Bien sûr que Jünger n’est pas un être parfait, un homme pur et incapable de vils calculs (personnellement je n’ai jamais rencontré d’individus appartenant à cette espèce). Qu’il ait préféré, dans la seconde partie de sa vie, prendre quelque distance avec certains de ses textes passés dont la tonalité était discutable, où est le problème ? D’ailleurs, s’il avait décidé de les revendiquer, Vanoosthuyse le lui aurait également sans doute reproché ! Autre critique : il n’a pas assez justifié l’évolution de sa pensée sur la question de la technique ou sur sa francophobie devenue, avec le temps, francophilie ! Et alors, un écrivain doit-il forcément justifier tous ses propos ? Idem pour la question de sa responsabilité dans les événements de la seconde guerre mondiale. Il n’aurait pas assez clairement condamné Hitler et les crimes nazis, les génocides, l’invasion de la Pologne… Oui, c’est un fait. On aurait aimé qu’il adopte, sur ces questions, des positions moins évasives, plus tranchées. Il ne l’a pas fait et c’est regrettable, mais cela ne retire rien ni à la qualité de sa prose ni à la profondeur de ses questionnements sur la question de l’engagement tels qu’il a pu les développer ultérieurement dans ses essais (Le Traité du rebelle) ou dans ses romans (Eumeswill).

Et puis, pourquoi prendre le problème dans ce sens ? Car après tout, il faut être réaliste, même si sur certains points Jünger n’a pas su être à la hauteur de ce qu’on aurait attendu de lui, force est d’admettre que l’on ne trouve pas non plus de véritables fantômes au fond de son placard. Pourquoi Michel Vanoosthuyse ne se demande-t-il pas plutôt pourquoi Jünger, dont il considère qu’il était très proche idéologiquement des nazis n’a pas franchi le pas et n’a pas pris sa carte du parti ? Compte tenu de ses états de service et de sa réputation il aurait pu briguer tous les honneurs.

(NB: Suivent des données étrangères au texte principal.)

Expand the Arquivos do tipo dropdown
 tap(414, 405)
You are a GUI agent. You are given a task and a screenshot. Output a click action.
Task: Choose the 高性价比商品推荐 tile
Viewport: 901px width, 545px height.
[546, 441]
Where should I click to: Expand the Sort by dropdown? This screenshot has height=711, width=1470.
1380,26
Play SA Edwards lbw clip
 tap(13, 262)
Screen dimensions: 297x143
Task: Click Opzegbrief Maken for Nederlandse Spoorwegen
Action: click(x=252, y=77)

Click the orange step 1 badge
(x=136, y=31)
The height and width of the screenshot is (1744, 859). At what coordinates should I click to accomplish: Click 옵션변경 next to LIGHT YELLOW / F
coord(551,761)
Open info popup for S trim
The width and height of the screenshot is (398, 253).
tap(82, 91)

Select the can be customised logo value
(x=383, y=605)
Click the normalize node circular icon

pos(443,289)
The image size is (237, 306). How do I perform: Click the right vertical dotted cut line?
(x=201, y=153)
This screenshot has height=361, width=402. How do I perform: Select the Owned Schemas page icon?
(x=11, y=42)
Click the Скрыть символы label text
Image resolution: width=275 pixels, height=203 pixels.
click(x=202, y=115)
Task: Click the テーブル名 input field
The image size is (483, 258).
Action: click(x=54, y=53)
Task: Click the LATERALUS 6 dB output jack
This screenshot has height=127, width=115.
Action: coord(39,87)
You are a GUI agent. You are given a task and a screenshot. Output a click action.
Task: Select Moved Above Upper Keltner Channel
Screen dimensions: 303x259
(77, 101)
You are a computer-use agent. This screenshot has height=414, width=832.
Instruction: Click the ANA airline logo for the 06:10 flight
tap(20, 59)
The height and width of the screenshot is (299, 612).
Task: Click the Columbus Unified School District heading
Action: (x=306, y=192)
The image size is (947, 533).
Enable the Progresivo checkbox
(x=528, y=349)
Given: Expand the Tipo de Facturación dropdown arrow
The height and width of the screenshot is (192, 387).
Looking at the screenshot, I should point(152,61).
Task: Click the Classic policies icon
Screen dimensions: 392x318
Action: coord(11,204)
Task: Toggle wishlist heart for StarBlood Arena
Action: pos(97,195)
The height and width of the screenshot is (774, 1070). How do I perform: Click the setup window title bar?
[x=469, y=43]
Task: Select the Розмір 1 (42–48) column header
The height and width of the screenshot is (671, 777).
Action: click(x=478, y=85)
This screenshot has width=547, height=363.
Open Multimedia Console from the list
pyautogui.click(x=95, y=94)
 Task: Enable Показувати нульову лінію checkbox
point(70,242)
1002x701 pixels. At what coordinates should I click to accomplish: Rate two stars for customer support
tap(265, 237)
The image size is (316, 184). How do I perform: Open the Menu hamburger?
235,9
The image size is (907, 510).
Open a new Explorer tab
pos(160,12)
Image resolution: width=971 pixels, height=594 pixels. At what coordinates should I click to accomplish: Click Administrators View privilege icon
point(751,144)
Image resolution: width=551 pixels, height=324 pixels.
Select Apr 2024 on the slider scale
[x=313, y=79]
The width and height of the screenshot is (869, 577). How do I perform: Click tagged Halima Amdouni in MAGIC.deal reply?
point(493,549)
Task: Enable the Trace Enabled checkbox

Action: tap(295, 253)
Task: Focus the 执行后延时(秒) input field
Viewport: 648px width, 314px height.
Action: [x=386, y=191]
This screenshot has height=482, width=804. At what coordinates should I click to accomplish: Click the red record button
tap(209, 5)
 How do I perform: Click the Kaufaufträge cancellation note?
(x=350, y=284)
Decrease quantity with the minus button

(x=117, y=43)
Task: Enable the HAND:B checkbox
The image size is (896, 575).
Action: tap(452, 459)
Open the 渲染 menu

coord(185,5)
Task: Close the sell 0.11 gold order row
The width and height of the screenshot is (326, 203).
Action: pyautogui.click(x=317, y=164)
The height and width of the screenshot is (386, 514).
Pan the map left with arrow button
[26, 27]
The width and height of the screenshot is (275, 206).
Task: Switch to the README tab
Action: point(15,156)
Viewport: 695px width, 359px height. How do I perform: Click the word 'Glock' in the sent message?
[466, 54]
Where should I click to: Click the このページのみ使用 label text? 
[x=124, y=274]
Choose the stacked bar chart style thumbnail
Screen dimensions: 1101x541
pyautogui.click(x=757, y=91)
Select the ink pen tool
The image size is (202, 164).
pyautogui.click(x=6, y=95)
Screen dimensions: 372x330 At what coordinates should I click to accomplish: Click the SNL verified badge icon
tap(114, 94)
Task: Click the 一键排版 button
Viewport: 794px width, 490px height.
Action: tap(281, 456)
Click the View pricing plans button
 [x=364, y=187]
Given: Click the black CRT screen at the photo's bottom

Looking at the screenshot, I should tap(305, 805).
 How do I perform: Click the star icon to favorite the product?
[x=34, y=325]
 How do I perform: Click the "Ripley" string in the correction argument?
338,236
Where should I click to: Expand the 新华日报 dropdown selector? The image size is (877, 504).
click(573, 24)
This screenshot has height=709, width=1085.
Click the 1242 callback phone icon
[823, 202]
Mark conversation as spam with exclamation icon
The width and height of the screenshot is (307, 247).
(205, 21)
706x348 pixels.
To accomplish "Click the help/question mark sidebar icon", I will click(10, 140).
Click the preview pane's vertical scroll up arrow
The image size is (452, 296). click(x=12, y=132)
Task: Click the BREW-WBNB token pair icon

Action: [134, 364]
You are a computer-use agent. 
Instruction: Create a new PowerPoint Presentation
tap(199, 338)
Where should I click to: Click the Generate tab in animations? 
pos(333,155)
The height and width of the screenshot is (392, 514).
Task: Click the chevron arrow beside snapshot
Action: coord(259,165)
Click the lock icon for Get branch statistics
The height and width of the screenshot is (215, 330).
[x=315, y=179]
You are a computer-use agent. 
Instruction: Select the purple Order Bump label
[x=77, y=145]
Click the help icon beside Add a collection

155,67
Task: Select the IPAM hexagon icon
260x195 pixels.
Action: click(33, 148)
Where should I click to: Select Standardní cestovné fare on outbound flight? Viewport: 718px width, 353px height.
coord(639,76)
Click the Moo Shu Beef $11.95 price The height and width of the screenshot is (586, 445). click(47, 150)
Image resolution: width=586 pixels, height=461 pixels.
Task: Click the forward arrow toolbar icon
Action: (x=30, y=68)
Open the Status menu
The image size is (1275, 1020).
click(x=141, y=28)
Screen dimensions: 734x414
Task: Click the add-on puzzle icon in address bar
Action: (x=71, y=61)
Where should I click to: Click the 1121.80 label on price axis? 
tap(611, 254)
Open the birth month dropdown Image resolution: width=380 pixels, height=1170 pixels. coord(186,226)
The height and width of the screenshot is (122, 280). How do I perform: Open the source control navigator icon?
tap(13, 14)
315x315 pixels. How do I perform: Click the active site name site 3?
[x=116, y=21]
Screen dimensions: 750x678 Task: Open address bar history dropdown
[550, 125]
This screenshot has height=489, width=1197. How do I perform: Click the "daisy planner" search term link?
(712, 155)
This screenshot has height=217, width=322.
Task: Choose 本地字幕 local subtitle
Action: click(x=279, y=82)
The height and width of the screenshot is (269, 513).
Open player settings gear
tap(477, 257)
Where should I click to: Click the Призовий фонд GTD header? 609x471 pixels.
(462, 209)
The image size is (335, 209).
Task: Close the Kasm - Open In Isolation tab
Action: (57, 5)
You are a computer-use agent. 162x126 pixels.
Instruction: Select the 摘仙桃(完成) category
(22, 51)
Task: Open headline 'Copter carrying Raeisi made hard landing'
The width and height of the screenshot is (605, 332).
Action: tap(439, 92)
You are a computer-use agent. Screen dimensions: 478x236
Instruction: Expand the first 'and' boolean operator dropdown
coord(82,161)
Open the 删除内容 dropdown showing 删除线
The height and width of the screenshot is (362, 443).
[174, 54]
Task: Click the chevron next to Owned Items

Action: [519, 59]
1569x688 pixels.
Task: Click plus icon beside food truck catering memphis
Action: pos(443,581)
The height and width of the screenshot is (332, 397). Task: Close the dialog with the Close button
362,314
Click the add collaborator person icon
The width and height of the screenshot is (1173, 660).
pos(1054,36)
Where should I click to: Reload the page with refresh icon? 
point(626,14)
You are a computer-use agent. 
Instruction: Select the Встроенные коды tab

Et pourquoi, en pleine guerre a-t-il écrit les Falaises de Marbre roman qui, même si Vanoosthuyse s’attache à nous démontrer (non sans peine) qu’il peut être lu dans une optique « nazie », pouvait également être perçu comme étant une critique d’Hitler et de sa politique. « Le Grand Forestier », ce n’est pas Hitler nous dit Vanoosthuyse, mais Staline et les atrocités dénoncées ne sont pas celles commises par les nazis mais par les bolcheviques… Peut-être, mais dans ce cas, et compte tenu du contexte, s’il avait voulu condamner les crimes russes, Jünger avait tout intérêt à le faire de manière nettement plus explicite, ce qu’il n’a pas fait. Pourquoi ? Sur ce point, silence radio de Michel Vanoosthuyse.

La haine occupe beaucoup trop de place dans cette étude. L’auteur n’aime manifestement pas Jünger qu’il qualifie tout à la fin de « sous Heidegger » et de « rejeton attardé de la misère allemande »  : c’est son droit mais cela l’entraîne finalement à tout lui reprocher à tort et à travers : son immobilisme quand il est resté fidèle à ses idées ; son instabilité quand il a changé d’avis. Tout devient sujet à caution : le fait qu’il aime les femmes, les livres, les balades, le bon vin… tout est réinterprété en termes de calculs et d’égoïsme vulgaire.

Bref, voici une étude qui aurait pu être brillante mais qui a préféré délaisser l’analyse pour la condamnation. C’est dommage car il y a de bonnes pages dans le livre de Michel Vanoosthuyse qui mérite d’être lu, ne serait-ce que pour la première partie.